== Your objective ==
In all the records below, swap "screenshot" for "screen capture" and reproduce them with no other changes. Leave the pictures out of your answer.

--

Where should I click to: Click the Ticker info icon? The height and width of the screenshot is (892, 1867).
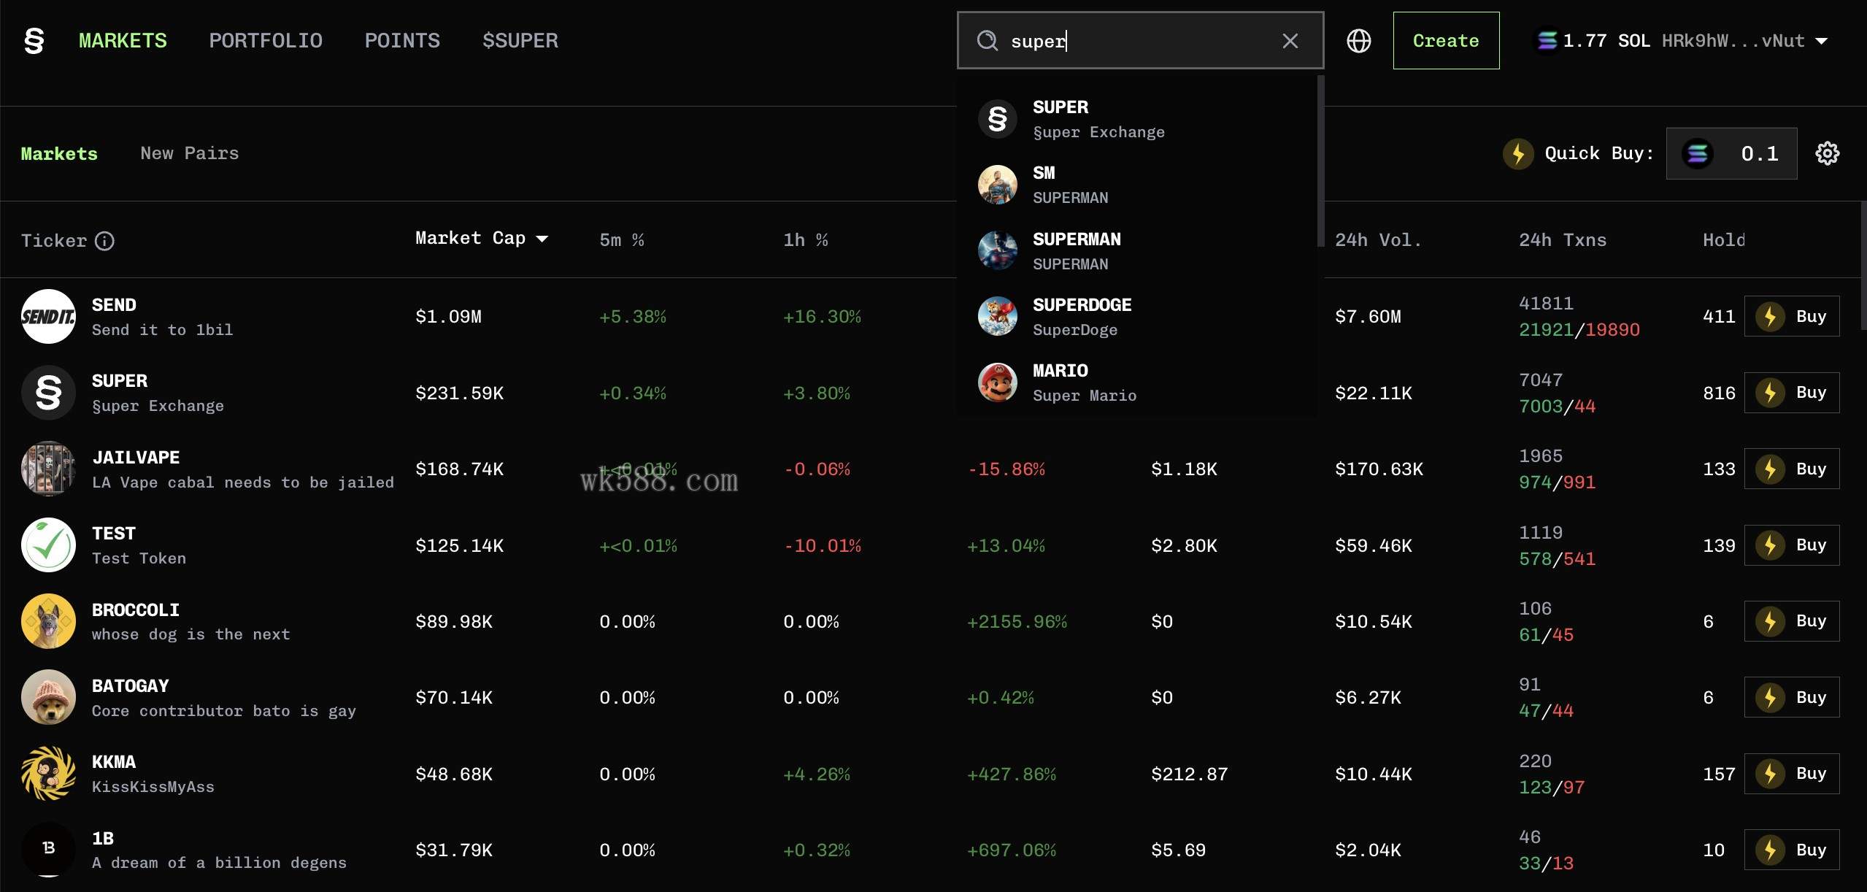(x=105, y=241)
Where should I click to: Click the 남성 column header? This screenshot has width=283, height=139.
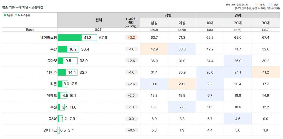[154, 23]
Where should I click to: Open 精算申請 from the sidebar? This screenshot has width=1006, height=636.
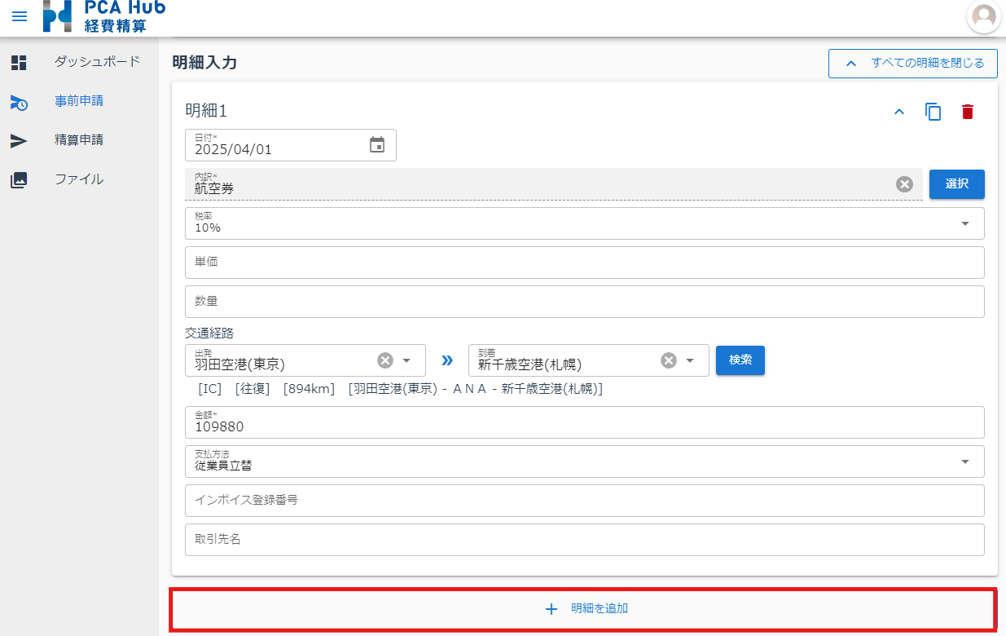[78, 140]
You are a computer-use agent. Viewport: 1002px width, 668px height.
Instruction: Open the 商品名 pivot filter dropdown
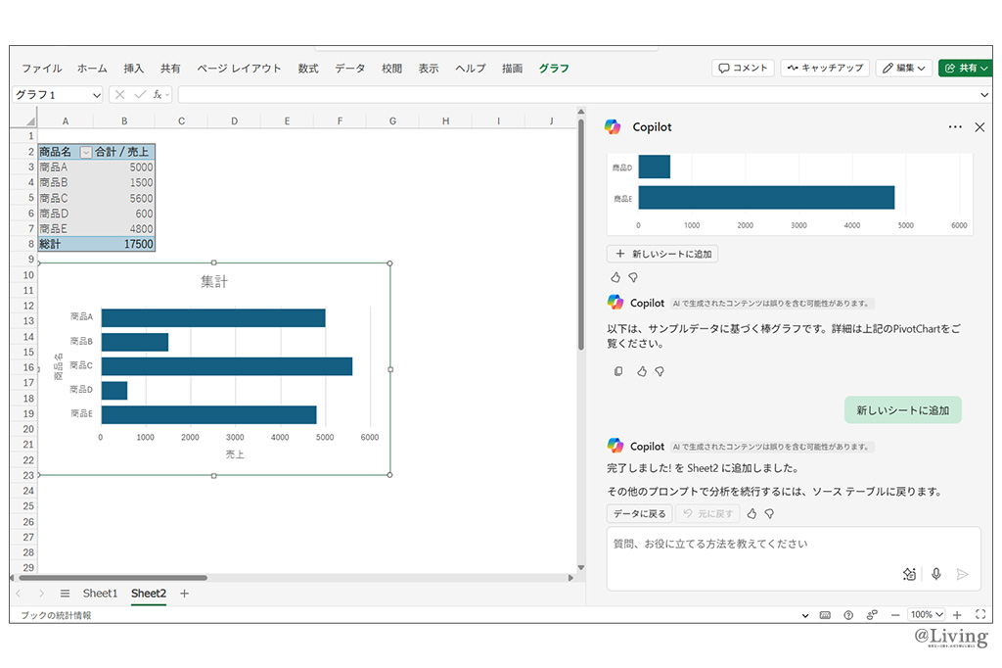(x=85, y=152)
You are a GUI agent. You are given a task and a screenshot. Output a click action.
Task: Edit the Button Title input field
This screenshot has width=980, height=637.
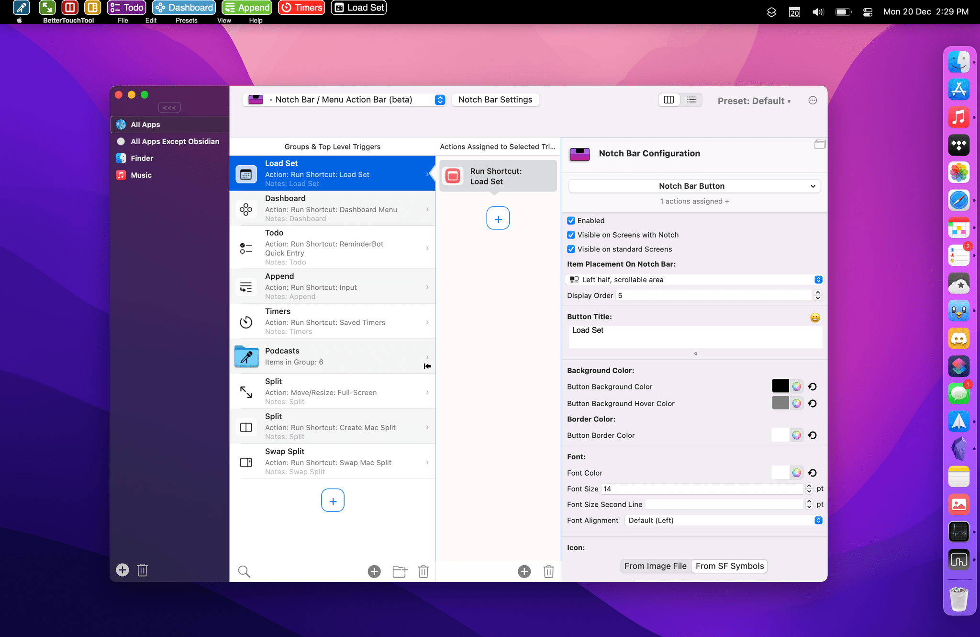click(693, 330)
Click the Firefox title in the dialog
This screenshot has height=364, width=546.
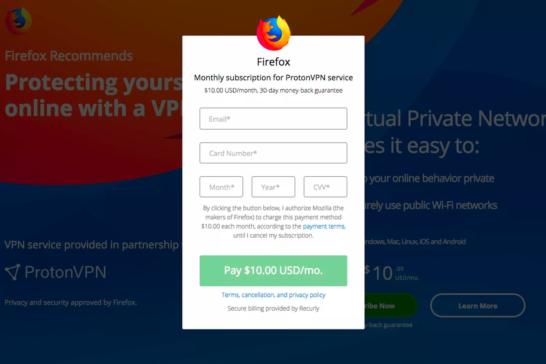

--

== Reply ==
Where should I click to: Click the Ticker info icon? The height and width of the screen capture is (892, 1867).
(x=105, y=241)
Where should I click to: Click the 남성 column header? This screen capture has width=283, height=139.
[154, 23]
Where should I click to: Open 精算申請 from the sidebar? This screen capture has width=1006, height=636.
[78, 140]
You are a computer-use agent. Viewport: 1002px width, 668px height.
Instruction: Open the 商品名 pivot filter dropdown
(x=85, y=152)
You are a GUI agent. You are given a task and a screen capture. Output a click action.
Task: Edit the Button Title input field
This screen capture has width=980, height=637.
click(693, 330)
Click the Firefox title in the dialog
This screen capture has height=364, width=546.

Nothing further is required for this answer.